In this project, we applied three types of supervised deep learning models to predict wind speed in north Taiwan, and then we applied Deep Reinforcement Learning(DRL) to optimize predictions.
- Compared to the traditional ensemble model, we applied DRL to optimize the prediction
- We get R2 score over 0.95 in several stations.
- We decomposed wind speed signals by Empirical wavelet transform.
The figure is the flowchart of the project.
Procedure:
3-1. I change the time frequency of datasets from hourly to daily dataset, and then I replace missing values with an interpolate function.
3-2. I use Empirical Wavelet Transform (EWT) to decompose data. I made two experiments for testing the performance in the once decomposition and twice decomposition (Based on the decomposed signal from the first decomposing). Both methods will decompose 100 sub-signals for each feature.
3-3. After decomposing the signal, I split the whole dataset into training, validation, and testing sets (0.64:0.16:0.2)
3-4. I set each sample to contain N days of data. It means the model can get past N days' information to predict the next day's wind speed.
3-5. Training, validating, and testing by simple supervised models: I use three basic supervised DL models:
- 1D-CNN-GRU model (1 conv1d layers(kernel_size =2); 1 avgpooling layers,1 gru layer; 3 dense layers)
- LSTM model(2 lstm layers; 3 dense layers)
- 1D-CNN-LSTM model(1 conv1d layers(kernel_size =2); 1 avgpooling layers,1 lstm layer; 3 dense layers) I use mse as the loss function and adam as the optimizer, learning rate = 0.0005, epochs = 40. It should be noted that I use the R2 score(sklearn.metrics.r2_score) to evaluate model performance, therefore, the below results are R2 score.

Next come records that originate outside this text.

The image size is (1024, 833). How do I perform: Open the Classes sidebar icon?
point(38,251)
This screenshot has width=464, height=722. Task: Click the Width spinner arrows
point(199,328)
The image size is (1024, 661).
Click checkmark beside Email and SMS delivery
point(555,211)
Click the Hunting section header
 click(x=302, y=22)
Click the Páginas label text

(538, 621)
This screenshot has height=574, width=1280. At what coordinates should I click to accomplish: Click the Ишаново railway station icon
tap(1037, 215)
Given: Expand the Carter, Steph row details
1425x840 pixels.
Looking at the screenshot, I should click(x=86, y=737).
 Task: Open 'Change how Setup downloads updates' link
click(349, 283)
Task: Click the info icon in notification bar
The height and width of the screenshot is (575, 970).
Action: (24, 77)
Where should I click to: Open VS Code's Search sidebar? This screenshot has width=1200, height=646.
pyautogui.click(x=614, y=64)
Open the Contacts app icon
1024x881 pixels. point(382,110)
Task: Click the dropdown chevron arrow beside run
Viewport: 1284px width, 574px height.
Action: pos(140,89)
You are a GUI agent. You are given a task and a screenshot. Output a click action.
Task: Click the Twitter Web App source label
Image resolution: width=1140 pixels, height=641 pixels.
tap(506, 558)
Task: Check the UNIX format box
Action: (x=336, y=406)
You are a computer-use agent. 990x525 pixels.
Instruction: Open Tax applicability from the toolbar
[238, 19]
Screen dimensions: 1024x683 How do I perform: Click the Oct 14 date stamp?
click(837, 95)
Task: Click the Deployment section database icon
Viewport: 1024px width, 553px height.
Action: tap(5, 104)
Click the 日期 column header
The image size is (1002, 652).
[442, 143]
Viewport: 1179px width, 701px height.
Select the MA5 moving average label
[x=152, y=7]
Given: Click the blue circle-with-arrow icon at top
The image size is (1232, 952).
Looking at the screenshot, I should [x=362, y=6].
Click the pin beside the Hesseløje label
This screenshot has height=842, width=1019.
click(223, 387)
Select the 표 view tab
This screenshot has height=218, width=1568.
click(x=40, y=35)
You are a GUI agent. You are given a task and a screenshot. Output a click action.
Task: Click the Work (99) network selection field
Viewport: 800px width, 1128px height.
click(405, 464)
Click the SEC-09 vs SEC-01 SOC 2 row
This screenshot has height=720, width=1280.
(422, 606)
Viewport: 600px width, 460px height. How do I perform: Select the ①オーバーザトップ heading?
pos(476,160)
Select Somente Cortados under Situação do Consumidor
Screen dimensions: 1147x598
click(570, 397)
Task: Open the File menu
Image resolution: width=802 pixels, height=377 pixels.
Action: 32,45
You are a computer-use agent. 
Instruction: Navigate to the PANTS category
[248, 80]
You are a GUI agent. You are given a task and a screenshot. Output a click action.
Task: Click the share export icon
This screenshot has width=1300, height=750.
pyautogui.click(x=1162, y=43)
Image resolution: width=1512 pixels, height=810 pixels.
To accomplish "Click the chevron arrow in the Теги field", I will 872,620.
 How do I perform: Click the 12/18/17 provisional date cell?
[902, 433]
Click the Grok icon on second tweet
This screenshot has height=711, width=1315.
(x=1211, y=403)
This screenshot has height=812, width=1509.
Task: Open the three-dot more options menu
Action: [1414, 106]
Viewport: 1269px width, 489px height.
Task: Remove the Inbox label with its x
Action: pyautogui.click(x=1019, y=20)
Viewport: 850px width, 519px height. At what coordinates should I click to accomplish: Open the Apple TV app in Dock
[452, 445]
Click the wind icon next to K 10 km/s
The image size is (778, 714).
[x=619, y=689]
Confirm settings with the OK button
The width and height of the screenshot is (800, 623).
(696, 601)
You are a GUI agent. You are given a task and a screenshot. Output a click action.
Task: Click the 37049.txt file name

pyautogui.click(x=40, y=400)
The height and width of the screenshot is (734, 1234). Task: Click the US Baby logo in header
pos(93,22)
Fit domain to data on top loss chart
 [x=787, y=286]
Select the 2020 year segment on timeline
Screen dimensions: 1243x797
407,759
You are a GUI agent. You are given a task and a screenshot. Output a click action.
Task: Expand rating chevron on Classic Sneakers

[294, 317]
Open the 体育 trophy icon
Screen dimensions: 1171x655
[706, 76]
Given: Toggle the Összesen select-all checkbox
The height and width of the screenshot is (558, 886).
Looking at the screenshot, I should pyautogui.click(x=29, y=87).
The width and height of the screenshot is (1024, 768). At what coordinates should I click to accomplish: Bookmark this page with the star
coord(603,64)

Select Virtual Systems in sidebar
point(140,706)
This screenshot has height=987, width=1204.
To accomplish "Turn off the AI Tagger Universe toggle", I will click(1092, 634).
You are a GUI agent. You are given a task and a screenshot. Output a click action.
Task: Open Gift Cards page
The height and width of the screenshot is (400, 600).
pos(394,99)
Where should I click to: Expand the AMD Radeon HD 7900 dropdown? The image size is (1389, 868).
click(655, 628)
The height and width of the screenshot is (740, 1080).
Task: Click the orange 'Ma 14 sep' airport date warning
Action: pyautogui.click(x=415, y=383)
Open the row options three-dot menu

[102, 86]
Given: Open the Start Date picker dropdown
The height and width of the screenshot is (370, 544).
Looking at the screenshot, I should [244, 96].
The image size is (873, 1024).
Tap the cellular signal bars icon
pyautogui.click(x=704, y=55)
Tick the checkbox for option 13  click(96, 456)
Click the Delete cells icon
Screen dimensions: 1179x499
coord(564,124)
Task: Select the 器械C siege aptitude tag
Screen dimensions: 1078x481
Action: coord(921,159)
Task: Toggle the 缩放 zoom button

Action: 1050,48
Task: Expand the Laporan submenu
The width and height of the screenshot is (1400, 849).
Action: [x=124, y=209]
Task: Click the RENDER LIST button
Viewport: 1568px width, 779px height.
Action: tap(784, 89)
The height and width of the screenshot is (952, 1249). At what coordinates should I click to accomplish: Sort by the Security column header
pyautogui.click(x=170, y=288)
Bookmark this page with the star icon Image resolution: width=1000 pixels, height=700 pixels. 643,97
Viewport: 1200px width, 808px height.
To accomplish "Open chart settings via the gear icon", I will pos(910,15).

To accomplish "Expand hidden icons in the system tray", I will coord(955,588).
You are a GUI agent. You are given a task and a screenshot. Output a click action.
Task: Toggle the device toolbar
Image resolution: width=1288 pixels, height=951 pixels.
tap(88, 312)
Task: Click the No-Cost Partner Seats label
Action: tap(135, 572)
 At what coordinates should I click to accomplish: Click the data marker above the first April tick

3-6. Training, validating, and testing ensemble DRL: The DRL agent is for optimizing prediction based on simple models’ prediction. It distributes weight to each prediction of supervised models. I get input data from three trained models, and then I train, validate, and test. Before training the DRL agent, I apply min-max normalization to normalize the prediction of supervised models.
- Gym
- Stable baselines3
- Tensorflow
- Pandas
- Numpy
- scikit-learn
- ewtpy
I use two hourly datasets (Place: Keelung and Banqiao) as examples.
Place | cnn_gru_val | lstm_val | cnn_lstm_val | cnn_gru_test | lstm_test | cnn_lstm_test | DRL_val | DRL_test | overall_basic_val | overall_basic_test |
---|---|---|---|---|---|---|---|---|---|---|
Keelung | 0.963 | 0.941 | 0.977 | 0.961 | 0.941 | 0.97 | 0.965 | 0.958 | 0.961 | 0.957 |
Banqiao | 0.978 | 0.985 | 0.985 | 0.964 | 0.982 | 0.978 | 0.985 | 0.981 | 0.983 | 0.975 |
Description of column name:
- cnn_gru_val, lstm_val,cnn_lstm_val: three basic models result in validation set.
- Cnn_gru_test,lstm_test,cnn_lstm_test: three basic models result in testing set.
- DRL_val,DRL_test: DRL result in validation and testing set respectively.
- overall_basic_val, overall_basic_test: mean value of basic models in validation and testing set respectively.
From the above table, we can see the DRL result in validation and testing sets is better than the method which only use mean value as prediction.
In this project, I applied DRL in wind speed prediction. Compared to the most common use of DRL, we input a dataset to control observation in each iteration, not producing observation by the environment. The observation of the environment is the output of supervised DL models. For this reason, I should design classes to make codes clear and smooth, not just use packages to finish the project. Moreover, this is my first time using wavelet transform to decompose wind speed signals. Compared to my past experience, datasets have several features for prediction. I seldom meet a situation in which I need to use a decomposed method. Therefore, I knew decomposing methods are very powerful if we only have a single data signal. Overall, the DRL Ensemble model is more robust.